Вот и я представлял себя сумой на плечах белоголовых старцев. И моя сума, судьба, жизнь была наполнена протянутым мне с порога сердобольными деревенскими хатами милостивым подаянием. А порой обманами, кривдами, когда я вместо куска хлеба получал камень, горькими слезами. Такую нищен­скую суму-торбу носило на плечах едва ли не все мое поколение. А я и по сию пору несу свое нищенство в кужельно ущербной торбе — суме памяти. Укоряю только себя. Не нарекаю особо ни на время, ни на свою долю. Потому что иного не дано. Хотя иногда и тоскливо, горько и обидно, когда кажется, что и не жил, а если и жил, то грешно и неправедно. Бился как рыба об лед. Душа стенала и просилась в иные времена и в иную жизнь.

Вот и добилась. Я нос к носу встретился, столкнулся с этим иным, может, и не земного происхождения камнем, вложенным в мою распахнутую душу. Встретился и ужаснулся. Потому что некто и нечто иное — это я сам. Провал во времени, белое пятно и черная дыра, подобно карликовой, в которой бес­следно исчезают планеты, созвездия и миры. Все свои семьдесят с гаком лет я блуждал в своих снах. Приспал, придумал себя. А меня настоящего, оказы­вается, все эти годы высматривали, ждали.

— Семьдесят лет я тебя ждала, — возбужденно и радостно повторила Валентина.

После затянувшейся моей оторопи, немого удивления она рассказала, что именно в доме ее матери была убита в последнюю для этой деревни военную ночь моя мама. Валентина, почти моя ровесница, года на три только старше, навсегда запомнила ту ночь, нашу семью и меня. А я не помнил ее. Вообще в ту ночь я не помнил и не видел людей. Были ли они тогда, был ли я? Я не верил себе, тому, что в ту ночь уцелел, выжил.

В растерянности и неприятии случившегося бежал из дома. Бежал по войне, заливался слезами, оскальзывался на ночной предвесенней уже мар­товской наледи. Падал, поднимался и опять бежал по озаренной взрывами военных игрищ земле. И как ни странно, догадался, что по наледи легче не бежать, а скользить, катиться. И я покатился, сначала на ногах, а потом и куба­рем, на боку. Покатился в безысходности и приговоренности, постепенно дви­жением, биением сердца возрождаясь. Свист ошалелых пуль, часто трассиру­ющих, разрывы снарядов, гребенчато ломаные вспышки пламени — война и смерть не трогали, не касались меня. Я сжился с ними. Был тварью, бредящей испеченной в каминке картошкой.

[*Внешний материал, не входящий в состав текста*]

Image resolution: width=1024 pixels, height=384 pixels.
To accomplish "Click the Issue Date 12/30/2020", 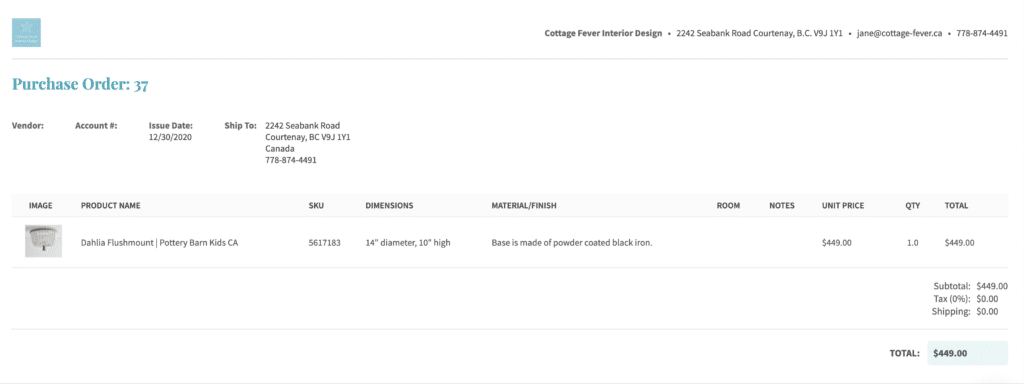I will point(170,138).
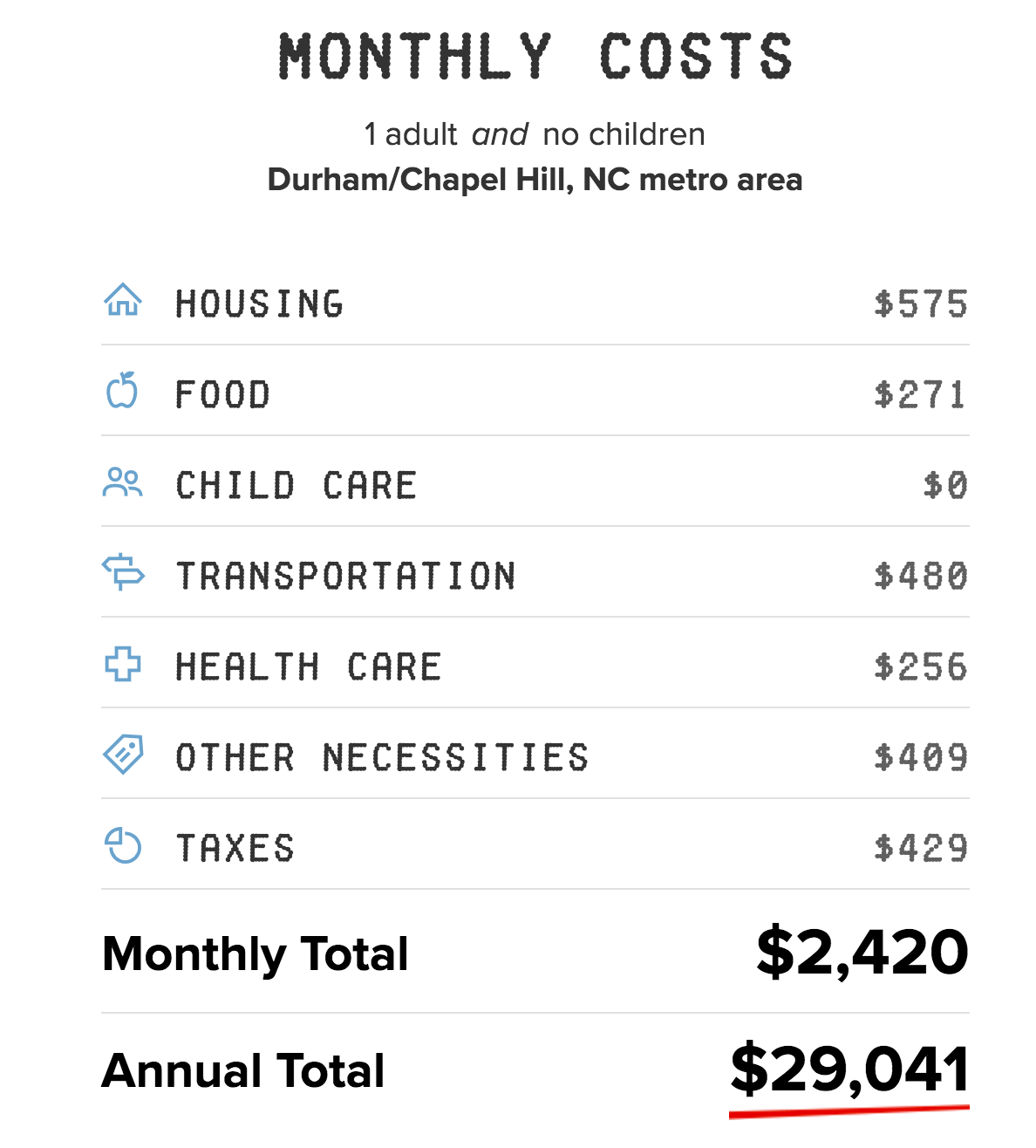Click the medical cross Health Care icon

click(123, 664)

А смерть в покинутой мной хате продолжала трудиться. Сестричка сполз­ла с мертвой матери на кроваво усеянный кирпичом пол. Как мне погодя уже месяцы или годы рассказывали, в хату заглянула женщина, спасавшаяся в огородной яме. Может, и родственница Валентины. Заглянула и молча выбе­жала. На детский неутешный плач из ночного мрака вышел чужой, немецкий солдат.